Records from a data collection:
+===+

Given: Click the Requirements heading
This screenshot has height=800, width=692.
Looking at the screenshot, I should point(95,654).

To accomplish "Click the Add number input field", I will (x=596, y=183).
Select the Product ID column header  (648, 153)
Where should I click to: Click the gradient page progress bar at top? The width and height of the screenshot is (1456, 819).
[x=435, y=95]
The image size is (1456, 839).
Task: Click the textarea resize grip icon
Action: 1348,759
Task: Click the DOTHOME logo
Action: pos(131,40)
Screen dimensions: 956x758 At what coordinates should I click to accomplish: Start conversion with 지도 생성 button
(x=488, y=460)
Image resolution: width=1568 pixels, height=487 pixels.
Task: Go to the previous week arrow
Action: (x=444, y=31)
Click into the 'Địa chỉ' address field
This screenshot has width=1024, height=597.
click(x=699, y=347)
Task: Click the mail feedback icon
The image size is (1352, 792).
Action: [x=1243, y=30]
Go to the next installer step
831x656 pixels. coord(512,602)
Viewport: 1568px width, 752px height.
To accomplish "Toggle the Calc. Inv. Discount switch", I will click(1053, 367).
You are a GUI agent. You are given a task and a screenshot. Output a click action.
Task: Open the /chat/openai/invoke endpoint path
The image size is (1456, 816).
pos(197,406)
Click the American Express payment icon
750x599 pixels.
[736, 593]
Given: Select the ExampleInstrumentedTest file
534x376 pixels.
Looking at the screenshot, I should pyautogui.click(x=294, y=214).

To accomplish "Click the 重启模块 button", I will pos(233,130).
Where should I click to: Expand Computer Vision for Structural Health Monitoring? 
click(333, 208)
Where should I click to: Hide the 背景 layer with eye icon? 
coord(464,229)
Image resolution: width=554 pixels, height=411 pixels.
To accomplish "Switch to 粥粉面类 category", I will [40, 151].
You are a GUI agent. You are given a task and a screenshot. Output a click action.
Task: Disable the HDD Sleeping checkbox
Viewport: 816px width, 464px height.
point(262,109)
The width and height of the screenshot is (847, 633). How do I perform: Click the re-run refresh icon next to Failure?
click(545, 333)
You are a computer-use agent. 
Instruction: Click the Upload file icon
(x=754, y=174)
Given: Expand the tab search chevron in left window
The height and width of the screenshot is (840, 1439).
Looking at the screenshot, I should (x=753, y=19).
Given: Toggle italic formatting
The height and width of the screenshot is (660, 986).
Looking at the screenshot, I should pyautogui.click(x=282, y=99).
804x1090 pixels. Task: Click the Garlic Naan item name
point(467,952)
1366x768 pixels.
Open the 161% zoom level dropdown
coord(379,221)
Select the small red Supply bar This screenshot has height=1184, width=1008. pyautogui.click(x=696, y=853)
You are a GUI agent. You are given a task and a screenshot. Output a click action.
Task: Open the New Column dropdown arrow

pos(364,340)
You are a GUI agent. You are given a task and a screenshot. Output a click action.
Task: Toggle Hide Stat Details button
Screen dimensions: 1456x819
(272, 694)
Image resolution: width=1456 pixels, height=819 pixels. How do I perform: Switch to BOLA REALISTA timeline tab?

+===+

- [What the task asks]:
Copy out the lines above without any changes, beginning with the line that contains "You are a computer-use agent." and continuing through the line that contains "Select the small".

- [Answer in full]:
You are a computer-use agent. 
Instruction: Click the Upload file icon
(x=754, y=174)
Given: Expand the tab search chevron in left window
The height and width of the screenshot is (840, 1439).
Looking at the screenshot, I should (x=753, y=19).
Given: Toggle italic formatting
The height and width of the screenshot is (660, 986).
Looking at the screenshot, I should pyautogui.click(x=282, y=99).
804x1090 pixels. Task: Click the Garlic Naan item name
point(467,952)
1366x768 pixels.
Open the 161% zoom level dropdown
coord(379,221)
Select the small red Supply bar This screenshot has height=1184, width=1008. pyautogui.click(x=696, y=853)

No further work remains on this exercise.